TASK STATEMENT – Reproduce exactly, and only, the lines of the material below running from the line bearing "This screenshot has height=1281, width=1636." through the line bearing "You are a computer-use". Leave any pictures out.

AVAILABLE RECORDS Start Marker

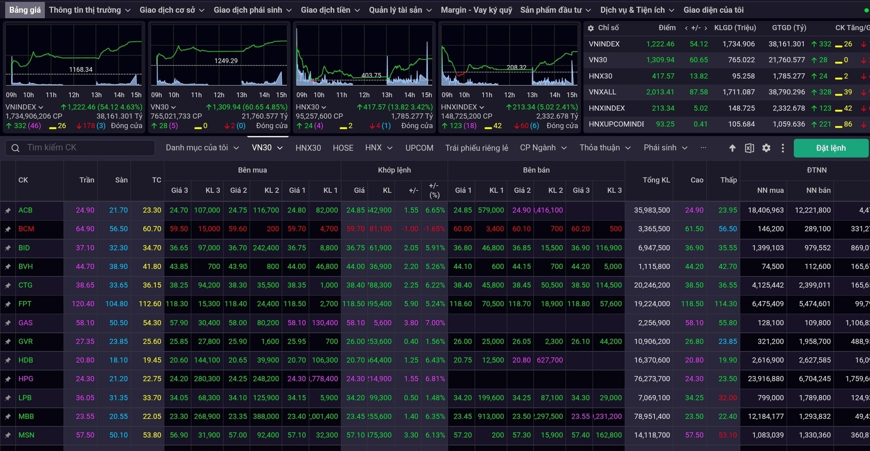Focus the Tìm kiếm CK search field

(x=86, y=148)
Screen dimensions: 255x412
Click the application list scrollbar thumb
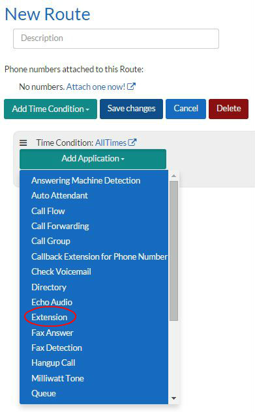(173, 251)
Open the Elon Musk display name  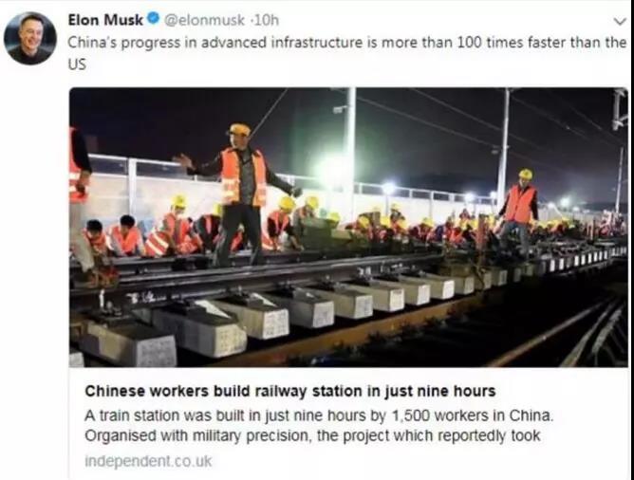(105, 19)
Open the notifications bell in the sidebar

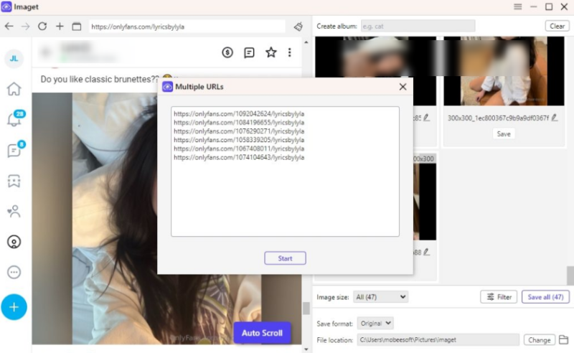tap(14, 120)
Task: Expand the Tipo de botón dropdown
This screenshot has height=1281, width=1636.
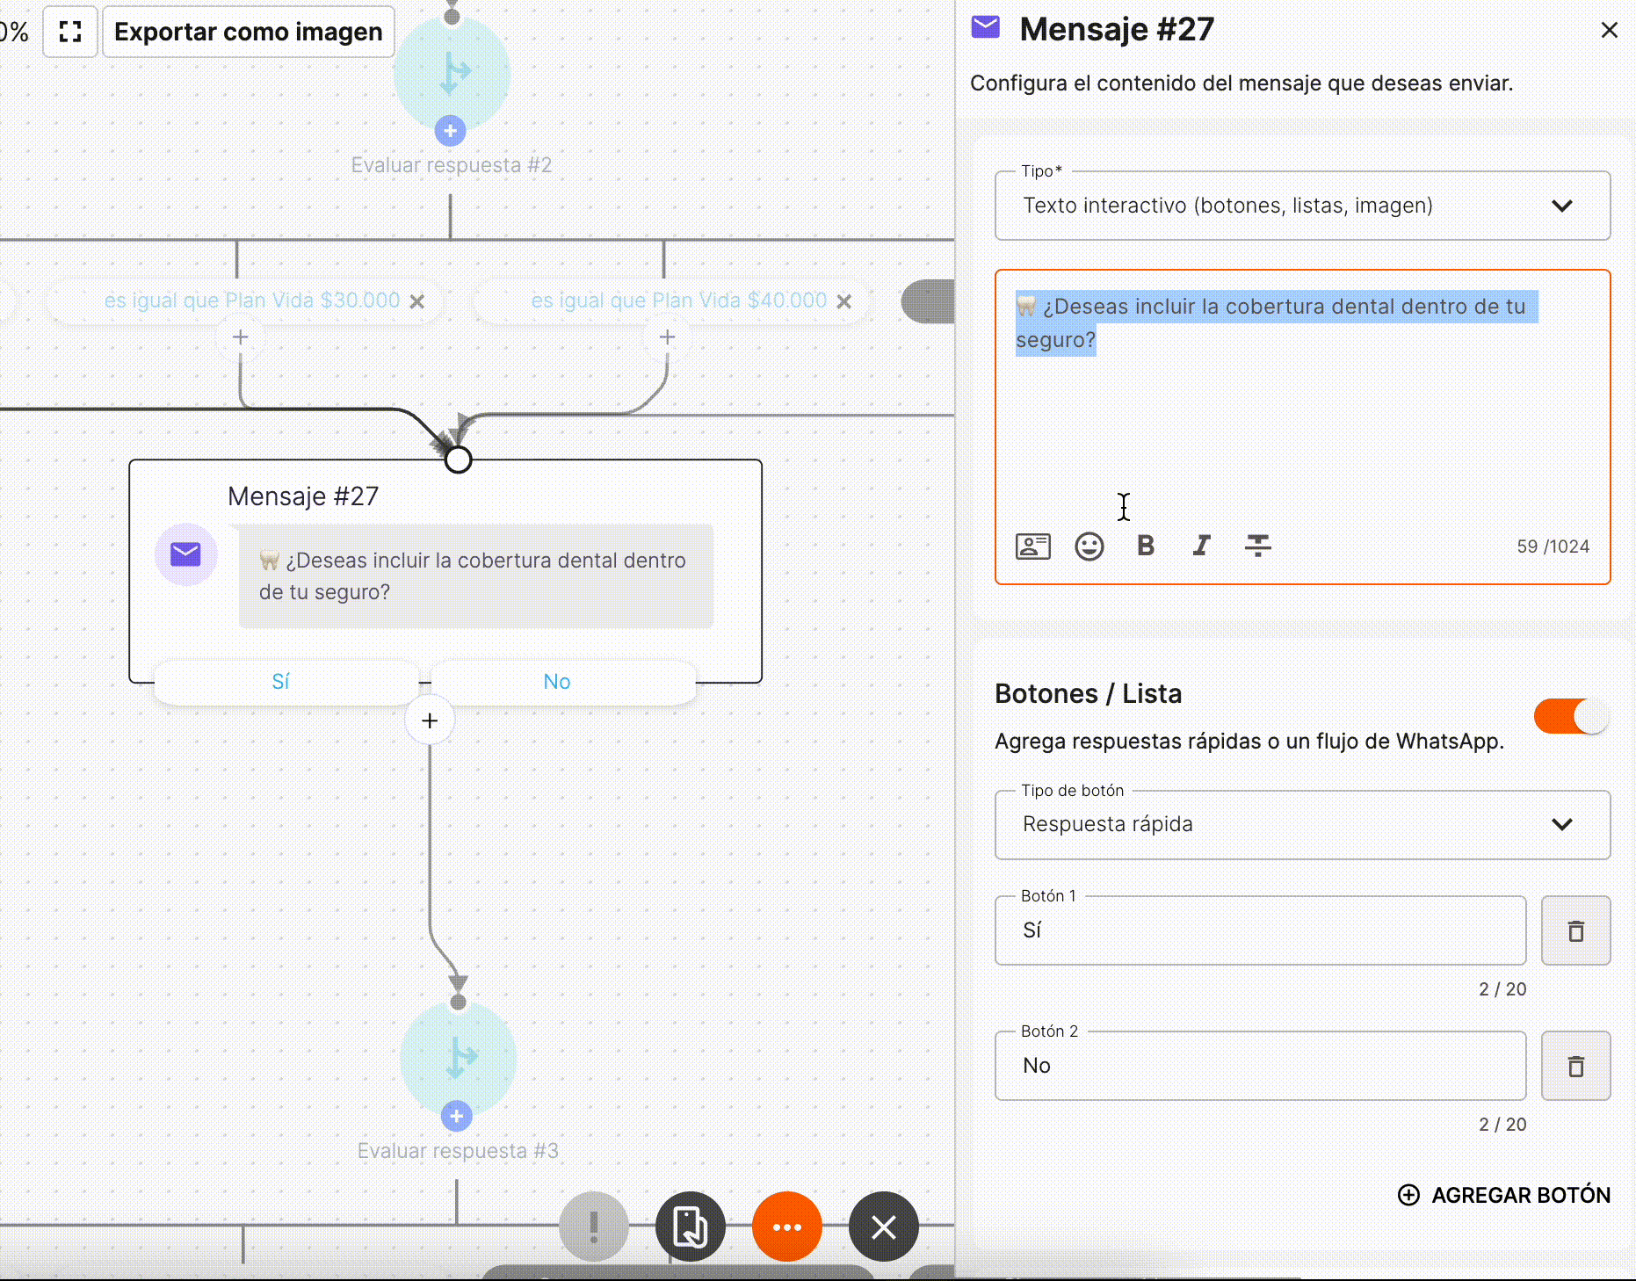Action: coord(1302,825)
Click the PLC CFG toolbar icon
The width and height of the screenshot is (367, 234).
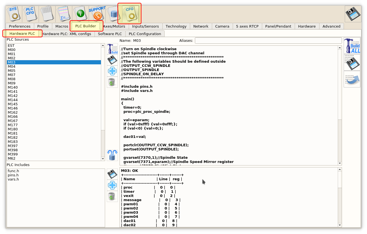(x=30, y=13)
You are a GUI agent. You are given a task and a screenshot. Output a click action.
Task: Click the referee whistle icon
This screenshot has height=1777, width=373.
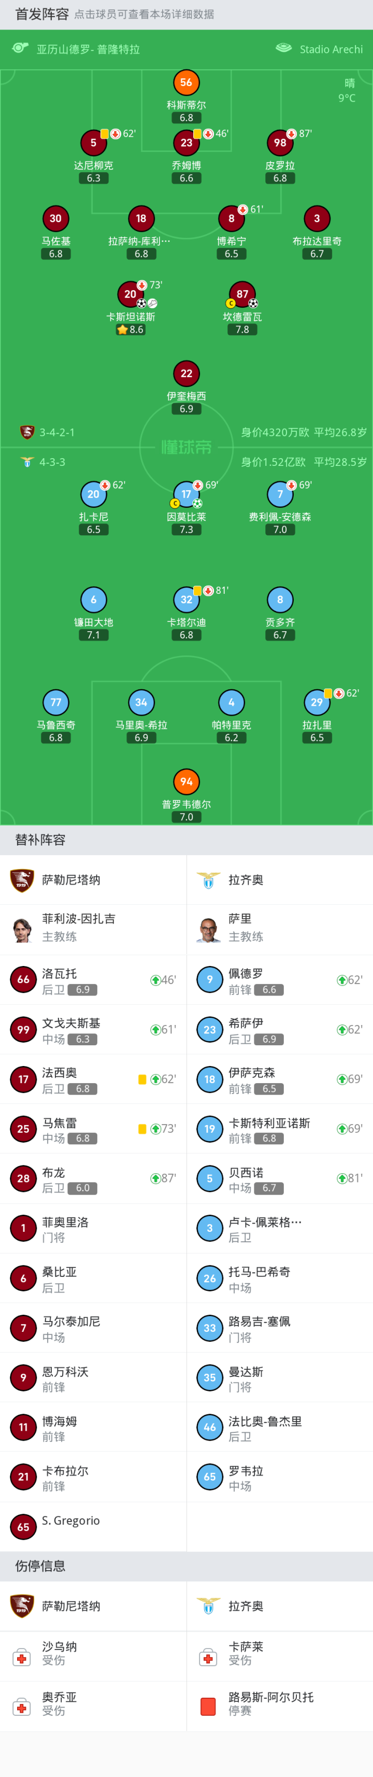point(20,48)
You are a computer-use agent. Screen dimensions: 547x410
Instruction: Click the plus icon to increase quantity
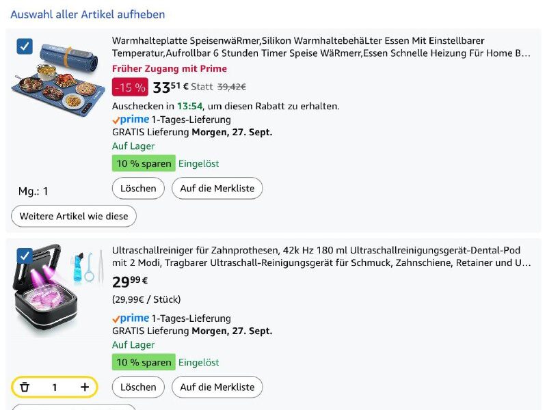[x=85, y=387]
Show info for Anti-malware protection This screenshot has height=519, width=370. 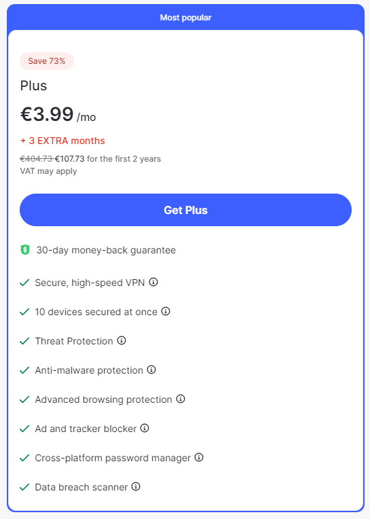151,370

AVAILABLE RECORDS End Marker

SOLUTION FOR THIS EXERCISE –
This screenshot has height=1281, width=1636.
Action: coord(1302,825)
Click the PLC CFG toolbar icon
The width and height of the screenshot is (367, 234).
(x=30, y=13)
You are a GUI agent. You are given a task and a screenshot. Output a click action.
Task: Click the referee whistle icon
This screenshot has height=1777, width=373.
point(20,48)
You are a computer-use agent. Screen dimensions: 547x410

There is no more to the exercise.